Last year was bad enough.   I had barely digested my breakfast when I had to watch the Tennessee Titans humiliate the Lions 47-10.  Then, post-Thanksgiving lunch I was forced to go into full nap mode because of the Dallas – Seattle yawner, a 34-9 Cowboys win.  I was truly thankful that I had the NFL Network though, and a shot at redemption while we ate turkey sandwiches for the nightcap.  That is, until I actually started watching the game.  Another instant un-classic.  Philadelphia 48 Arizona 20.

I was certain that this years games were going to live up to the standards from many years ago and make the football on Thanksgiving Day at least as exciting as the sweet potato pie.  Boy, was I wrong!

The first game started off okay, as the Lions managed to play well enough to not be mathematically eliminated through the first 30 minutes and were hanging with the Packers.  Green Bay led 13-7 at the half.  I went to pour myself another beverage and grab some snacks, and when I sat back down it was 27-7 Packers.  Oh boy…

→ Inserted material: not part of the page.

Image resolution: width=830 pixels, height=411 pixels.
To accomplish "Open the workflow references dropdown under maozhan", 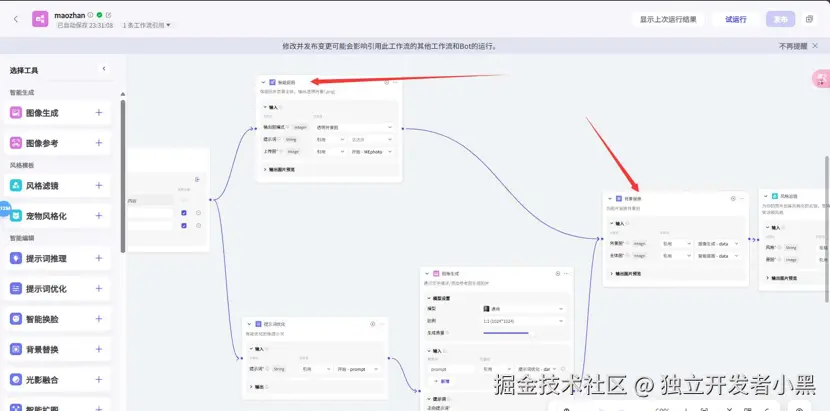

Green Bay went on to humble Detroit (as if that were really possible at this point) 34-12.  It was nice to see former Michigan Wolverine Charles Woodson have a big game.  He had two interceptions and ran one of them back for a touchdown in his return to the Motor City.  The reason I think it was cool is because FOX had done a really nice piece on him before the game, talking about his more-than-generous $2 million dollar donation to the University of Michigan’s Mott Children’s Hospital.

So after the Detroit fiasco, I proceeded to stuff myself with turkey, ham, green beans, dressing, corn, mashed potatoes, sweet potatoes, cranberries, rolls and all the wonderful food that I could possible fit into my stomach without literally falling over…and headed to the couch for the afternoon contest.  Oakland at Dallas.

Again, I found myself teetering on the edge of consciousness, as the game was not even close to being interesting enough to prevent the turkey nap that is now more a tradition than the football.

The Cowboys won the game 24-7, but the game wasn’t really that close.  There was never even a hint that the Raiders might compete.  Well, that’s not entirely true.  The Raiders did have a chance to intercept the ball deep in Cowboy’s territory when they trailed only 3-0.  There was a tipped ball that went straight up into the air and looked like a sure pick…but two Raiders collided as they both tried to make a play and the ball dropped to the ground, incomplete.

apple pieThere seemed to be a glimmer of hope as I headed into the nightcap.  The NFL Network had the chance to save Thanksgiving for the second year in a row.  Denver and the New York Giants.  It certainly had a better ring to it than Detroit-Green Bay or Dallas-Oakland.  So, I decided to bust out the cookies, apple pie and ice cream and cozy up to the TV for one last go at it.

Paralyzed by what was now a full food coma,  I was unable to muster the strength to even change the channel as I watched in horror.  The Giants looked like the Raiders in red, white and blue uniforms.  Kyle Orton was Johnny Unitas-like for Denver and Eli Manning was well…honestly, I am thinking of petitioning the NFL to do some tests in order to see if Eli really does have the same genes that Peyton does.  I am not so sure after watching the Giants QB butcher another game plan in leading the G-Men to a suddenly very mediocre 6-5 record.

Anyway, the Broncos won the game 26-6, and it was official.  Another stinker from the NFL on Thanksgiving Day.

The college football game that night, which was suppose to be a “laugher”, ended up being incredibly exciting.  But because I was stubborn and still hoping for a November miracle, I stayed with the NFL.  Well, because of that and the aforementioned food coma…

In the college game – the Texas Longhorns beat the Texas A&M Aggies 49-39.  That’s right, the losing team in that game actually scored 14 more points that the three NFL losers combined.   And the game was in question until the final five minutes of play!  I would have taken just one NFL game that was competitive before the end of the 3rd quarter!

So, on this Friday, which the media and retail sales outlets affectionately refer to as Black Friday, I will choose to mourn for the lack of quality football games on our plates these days for Thanksgiving.

I have enough leftovers in the fridge right now to feed a small nation.  The last thing I needed was more turkey!